EXERCISE GOAL — Lines to return, exactly: from the line with "The width and height of the screenshot is (1366, 736)." to the line with "Task: Click the FK Horná Súča club crest" in the entries below, both included.

RECORDED DATA below:

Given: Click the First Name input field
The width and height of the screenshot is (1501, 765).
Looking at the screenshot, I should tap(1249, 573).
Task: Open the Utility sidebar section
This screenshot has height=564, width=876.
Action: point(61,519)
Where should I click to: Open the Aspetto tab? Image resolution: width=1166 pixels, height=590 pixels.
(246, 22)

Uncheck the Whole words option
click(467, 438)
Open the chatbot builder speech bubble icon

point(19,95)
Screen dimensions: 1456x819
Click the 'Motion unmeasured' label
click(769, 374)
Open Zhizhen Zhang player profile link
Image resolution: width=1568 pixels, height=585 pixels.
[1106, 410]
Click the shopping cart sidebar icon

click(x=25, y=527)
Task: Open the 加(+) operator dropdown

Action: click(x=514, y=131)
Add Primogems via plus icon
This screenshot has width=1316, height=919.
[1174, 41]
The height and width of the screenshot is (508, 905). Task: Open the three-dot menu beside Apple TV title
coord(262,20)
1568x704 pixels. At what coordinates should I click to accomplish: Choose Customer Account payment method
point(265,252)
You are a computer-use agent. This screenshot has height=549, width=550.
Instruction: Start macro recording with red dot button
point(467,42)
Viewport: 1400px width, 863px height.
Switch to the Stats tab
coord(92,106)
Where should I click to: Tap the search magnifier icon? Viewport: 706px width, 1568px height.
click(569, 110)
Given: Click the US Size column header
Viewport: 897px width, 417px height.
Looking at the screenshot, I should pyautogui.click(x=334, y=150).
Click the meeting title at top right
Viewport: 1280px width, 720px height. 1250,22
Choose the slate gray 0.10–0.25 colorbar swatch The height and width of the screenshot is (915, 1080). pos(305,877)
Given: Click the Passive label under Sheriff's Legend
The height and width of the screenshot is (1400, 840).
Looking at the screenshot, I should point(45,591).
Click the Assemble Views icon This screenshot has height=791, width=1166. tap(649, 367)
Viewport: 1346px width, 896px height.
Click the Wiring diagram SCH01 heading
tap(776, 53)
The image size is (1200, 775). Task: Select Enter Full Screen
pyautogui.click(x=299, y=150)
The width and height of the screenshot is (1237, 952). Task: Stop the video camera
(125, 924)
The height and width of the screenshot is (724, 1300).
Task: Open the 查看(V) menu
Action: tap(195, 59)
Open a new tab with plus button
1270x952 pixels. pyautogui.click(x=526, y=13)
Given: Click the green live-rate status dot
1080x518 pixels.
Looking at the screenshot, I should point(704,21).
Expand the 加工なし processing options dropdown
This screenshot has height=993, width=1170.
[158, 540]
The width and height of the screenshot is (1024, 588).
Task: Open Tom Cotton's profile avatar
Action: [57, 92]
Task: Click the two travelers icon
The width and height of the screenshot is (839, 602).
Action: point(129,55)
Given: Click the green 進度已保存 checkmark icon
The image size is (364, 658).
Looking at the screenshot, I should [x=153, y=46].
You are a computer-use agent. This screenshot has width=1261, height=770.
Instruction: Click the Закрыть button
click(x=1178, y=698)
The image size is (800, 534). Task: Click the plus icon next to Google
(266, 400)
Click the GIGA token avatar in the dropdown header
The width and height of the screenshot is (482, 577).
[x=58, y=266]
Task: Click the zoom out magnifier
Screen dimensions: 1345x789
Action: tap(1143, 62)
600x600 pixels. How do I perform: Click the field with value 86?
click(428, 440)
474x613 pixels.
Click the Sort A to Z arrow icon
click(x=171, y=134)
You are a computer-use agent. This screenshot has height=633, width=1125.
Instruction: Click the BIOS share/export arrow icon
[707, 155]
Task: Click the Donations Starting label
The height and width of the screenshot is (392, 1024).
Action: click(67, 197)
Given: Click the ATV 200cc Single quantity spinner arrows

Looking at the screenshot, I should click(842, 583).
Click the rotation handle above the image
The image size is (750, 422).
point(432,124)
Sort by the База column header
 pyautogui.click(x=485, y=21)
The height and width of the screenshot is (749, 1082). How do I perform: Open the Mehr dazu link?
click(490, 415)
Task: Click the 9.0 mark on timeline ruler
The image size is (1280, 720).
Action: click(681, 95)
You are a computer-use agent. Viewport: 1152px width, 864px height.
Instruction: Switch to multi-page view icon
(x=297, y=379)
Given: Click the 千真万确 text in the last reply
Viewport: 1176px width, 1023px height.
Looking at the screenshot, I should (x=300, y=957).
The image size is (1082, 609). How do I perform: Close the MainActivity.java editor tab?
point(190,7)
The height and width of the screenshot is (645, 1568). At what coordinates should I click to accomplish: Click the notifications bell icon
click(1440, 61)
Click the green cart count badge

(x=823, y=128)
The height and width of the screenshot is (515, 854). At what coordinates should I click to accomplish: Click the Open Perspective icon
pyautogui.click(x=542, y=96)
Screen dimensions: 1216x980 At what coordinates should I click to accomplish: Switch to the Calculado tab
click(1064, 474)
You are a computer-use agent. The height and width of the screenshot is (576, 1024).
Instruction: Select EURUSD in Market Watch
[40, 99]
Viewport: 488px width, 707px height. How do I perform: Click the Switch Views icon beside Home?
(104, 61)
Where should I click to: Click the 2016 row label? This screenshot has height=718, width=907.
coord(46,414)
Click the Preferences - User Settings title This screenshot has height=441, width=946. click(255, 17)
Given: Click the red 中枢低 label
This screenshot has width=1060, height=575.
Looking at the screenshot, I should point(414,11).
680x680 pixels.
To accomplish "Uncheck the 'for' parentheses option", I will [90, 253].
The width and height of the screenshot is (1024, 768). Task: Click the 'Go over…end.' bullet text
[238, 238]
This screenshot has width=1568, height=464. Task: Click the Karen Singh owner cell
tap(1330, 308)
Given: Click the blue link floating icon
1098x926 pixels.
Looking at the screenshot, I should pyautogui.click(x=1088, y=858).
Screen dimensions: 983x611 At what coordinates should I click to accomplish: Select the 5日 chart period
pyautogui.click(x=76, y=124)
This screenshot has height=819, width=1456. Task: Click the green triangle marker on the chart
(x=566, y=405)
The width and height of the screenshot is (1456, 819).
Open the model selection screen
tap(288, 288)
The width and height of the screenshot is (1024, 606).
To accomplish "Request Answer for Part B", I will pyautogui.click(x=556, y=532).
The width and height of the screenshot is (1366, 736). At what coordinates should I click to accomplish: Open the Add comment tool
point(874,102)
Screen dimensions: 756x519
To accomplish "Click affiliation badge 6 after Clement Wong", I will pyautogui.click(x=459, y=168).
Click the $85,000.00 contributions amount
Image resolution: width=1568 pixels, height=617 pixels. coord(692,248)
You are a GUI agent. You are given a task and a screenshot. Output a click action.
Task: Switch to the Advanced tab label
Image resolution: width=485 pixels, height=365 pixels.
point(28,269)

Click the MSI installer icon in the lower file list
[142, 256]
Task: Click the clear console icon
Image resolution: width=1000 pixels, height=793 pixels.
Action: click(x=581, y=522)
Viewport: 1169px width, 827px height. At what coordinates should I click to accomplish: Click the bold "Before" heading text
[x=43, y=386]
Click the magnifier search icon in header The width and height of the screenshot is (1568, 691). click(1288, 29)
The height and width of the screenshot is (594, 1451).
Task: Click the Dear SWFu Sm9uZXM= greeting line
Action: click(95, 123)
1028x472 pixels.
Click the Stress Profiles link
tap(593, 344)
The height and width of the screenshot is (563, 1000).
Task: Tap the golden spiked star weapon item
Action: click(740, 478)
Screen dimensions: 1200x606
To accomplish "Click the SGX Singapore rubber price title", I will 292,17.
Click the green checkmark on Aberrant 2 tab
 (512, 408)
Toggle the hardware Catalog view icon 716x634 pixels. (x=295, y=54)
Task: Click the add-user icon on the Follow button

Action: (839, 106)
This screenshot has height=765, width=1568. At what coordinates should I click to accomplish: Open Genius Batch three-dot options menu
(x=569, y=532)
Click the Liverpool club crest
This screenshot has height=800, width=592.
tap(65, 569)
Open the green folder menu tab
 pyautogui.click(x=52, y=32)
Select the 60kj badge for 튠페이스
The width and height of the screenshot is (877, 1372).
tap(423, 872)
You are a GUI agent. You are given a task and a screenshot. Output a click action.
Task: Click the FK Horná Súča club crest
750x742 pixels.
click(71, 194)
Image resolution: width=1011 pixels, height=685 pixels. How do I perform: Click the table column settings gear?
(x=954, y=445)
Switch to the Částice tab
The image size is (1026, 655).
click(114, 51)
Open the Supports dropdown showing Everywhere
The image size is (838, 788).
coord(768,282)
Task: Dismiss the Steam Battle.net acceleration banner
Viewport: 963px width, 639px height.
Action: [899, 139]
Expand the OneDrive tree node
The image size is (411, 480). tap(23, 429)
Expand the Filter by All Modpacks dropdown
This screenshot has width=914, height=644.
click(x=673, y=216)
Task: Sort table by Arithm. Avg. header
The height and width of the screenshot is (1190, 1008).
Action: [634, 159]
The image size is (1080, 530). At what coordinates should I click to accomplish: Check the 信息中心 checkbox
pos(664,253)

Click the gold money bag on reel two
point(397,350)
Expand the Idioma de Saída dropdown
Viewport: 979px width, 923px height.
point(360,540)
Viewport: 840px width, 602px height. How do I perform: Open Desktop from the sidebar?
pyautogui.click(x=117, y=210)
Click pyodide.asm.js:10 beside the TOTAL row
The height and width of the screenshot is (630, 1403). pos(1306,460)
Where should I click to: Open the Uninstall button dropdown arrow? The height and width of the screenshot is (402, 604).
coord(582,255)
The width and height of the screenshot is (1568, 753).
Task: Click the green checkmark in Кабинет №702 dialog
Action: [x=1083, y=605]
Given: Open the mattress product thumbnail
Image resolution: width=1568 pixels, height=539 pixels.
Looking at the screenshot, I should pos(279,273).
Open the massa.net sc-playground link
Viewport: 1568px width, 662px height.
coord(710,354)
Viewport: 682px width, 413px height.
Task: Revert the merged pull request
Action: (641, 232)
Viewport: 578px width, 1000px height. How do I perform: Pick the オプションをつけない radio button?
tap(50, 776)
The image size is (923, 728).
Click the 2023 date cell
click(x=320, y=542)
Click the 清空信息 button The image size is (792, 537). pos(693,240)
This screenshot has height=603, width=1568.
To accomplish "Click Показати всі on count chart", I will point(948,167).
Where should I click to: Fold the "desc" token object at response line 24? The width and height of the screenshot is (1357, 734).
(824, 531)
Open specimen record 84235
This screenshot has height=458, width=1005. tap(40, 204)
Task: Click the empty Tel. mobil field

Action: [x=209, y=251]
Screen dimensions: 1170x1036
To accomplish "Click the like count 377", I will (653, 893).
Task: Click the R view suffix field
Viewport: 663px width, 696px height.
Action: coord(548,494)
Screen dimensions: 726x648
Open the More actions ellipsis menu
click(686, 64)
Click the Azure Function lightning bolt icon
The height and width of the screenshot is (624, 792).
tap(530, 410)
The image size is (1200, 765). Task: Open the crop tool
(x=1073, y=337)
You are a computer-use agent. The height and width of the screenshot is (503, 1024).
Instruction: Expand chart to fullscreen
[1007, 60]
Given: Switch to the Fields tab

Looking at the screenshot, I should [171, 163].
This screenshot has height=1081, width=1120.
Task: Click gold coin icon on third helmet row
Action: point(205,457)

End of RECORDED DATA.

RESULT OF THE TASK —
The width and height of the screenshot is (1366, 736). At what coordinates should I click to accomplish: Open the Add comment tool
point(874,102)
Screen dimensions: 756x519
To accomplish "Click affiliation badge 6 after Clement Wong", I will pyautogui.click(x=459, y=168).
Click the $85,000.00 contributions amount
Image resolution: width=1568 pixels, height=617 pixels. coord(692,248)
You are a GUI agent. You are given a task and a screenshot. Output a click action.
Task: Switch to the Advanced tab label
Image resolution: width=485 pixels, height=365 pixels.
point(28,269)

Click the MSI installer icon in the lower file list
[142, 256]
Task: Click the clear console icon
Image resolution: width=1000 pixels, height=793 pixels.
Action: click(x=581, y=522)
Viewport: 1169px width, 827px height. At what coordinates should I click to accomplish: Click the bold "Before" heading text
[x=43, y=386]
Click the magnifier search icon in header The width and height of the screenshot is (1568, 691). click(1288, 29)
The height and width of the screenshot is (594, 1451).
Task: Click the Dear SWFu Sm9uZXM= greeting line
Action: click(95, 123)
1028x472 pixels.
Click the Stress Profiles link
tap(593, 344)
The height and width of the screenshot is (563, 1000).
Task: Tap the golden spiked star weapon item
Action: click(740, 478)
Screen dimensions: 1200x606
To accomplish "Click the SGX Singapore rubber price title", I will 292,17.
Click the green checkmark on Aberrant 2 tab
 (512, 408)
Toggle the hardware Catalog view icon 716x634 pixels. (x=295, y=54)
Task: Click the add-user icon on the Follow button

Action: (839, 106)
This screenshot has height=765, width=1568. At what coordinates should I click to accomplish: Open Genius Batch three-dot options menu
(x=569, y=532)
Click the Liverpool club crest
This screenshot has height=800, width=592.
tap(65, 569)
Open the green folder menu tab
 pyautogui.click(x=52, y=32)
Select the 60kj badge for 튠페이스
The width and height of the screenshot is (877, 1372).
tap(423, 872)
You are a GUI agent. You are given a task and a screenshot. Output a click action.
Task: Click the FK Horná Súča club crest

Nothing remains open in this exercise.